(Entries supplied Opens)
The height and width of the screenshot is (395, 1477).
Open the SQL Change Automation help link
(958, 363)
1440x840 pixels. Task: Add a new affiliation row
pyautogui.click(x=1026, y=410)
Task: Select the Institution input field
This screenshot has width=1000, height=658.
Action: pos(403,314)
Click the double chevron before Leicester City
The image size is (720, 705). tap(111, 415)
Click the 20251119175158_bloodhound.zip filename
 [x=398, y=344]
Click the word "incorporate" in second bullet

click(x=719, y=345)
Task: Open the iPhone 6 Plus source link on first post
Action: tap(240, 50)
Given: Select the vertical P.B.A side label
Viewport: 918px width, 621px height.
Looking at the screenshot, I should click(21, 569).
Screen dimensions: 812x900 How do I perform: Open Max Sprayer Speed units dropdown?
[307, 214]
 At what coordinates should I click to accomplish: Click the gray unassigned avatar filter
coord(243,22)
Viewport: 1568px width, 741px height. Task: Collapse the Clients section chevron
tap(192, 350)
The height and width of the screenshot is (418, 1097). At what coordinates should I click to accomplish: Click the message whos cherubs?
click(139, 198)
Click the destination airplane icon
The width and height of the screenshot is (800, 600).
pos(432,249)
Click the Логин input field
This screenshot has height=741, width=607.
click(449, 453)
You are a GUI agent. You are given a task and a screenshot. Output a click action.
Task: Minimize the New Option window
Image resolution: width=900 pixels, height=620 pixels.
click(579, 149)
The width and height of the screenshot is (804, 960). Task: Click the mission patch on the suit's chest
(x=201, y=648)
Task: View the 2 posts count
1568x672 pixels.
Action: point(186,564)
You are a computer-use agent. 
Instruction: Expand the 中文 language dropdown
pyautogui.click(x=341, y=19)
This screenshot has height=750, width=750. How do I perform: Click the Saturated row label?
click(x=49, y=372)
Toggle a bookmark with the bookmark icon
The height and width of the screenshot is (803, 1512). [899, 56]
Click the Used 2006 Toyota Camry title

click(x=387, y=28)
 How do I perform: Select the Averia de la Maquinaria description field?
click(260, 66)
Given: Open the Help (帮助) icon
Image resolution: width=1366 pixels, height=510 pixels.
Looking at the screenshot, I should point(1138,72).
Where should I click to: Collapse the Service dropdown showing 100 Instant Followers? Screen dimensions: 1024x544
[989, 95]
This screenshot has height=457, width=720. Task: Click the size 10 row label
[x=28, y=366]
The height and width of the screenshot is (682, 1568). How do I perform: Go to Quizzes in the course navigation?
(Entries supplied Closes)
Exercise goal: Copy, character for character, the lines from the line that holds "Given: Open the Help (帮助) icon" through the final line of the records above.

Task result:
Given: Open the Help (帮助) icon
Image resolution: width=1366 pixels, height=510 pixels.
Looking at the screenshot, I should point(1138,72).
Where should I click to: Collapse the Service dropdown showing 100 Instant Followers? Screen dimensions: 1024x544
[989, 95]
This screenshot has height=457, width=720. Task: Click the size 10 row label
[x=28, y=366]
The height and width of the screenshot is (682, 1568). How do I perform: Go to Quizzes in the course navigation?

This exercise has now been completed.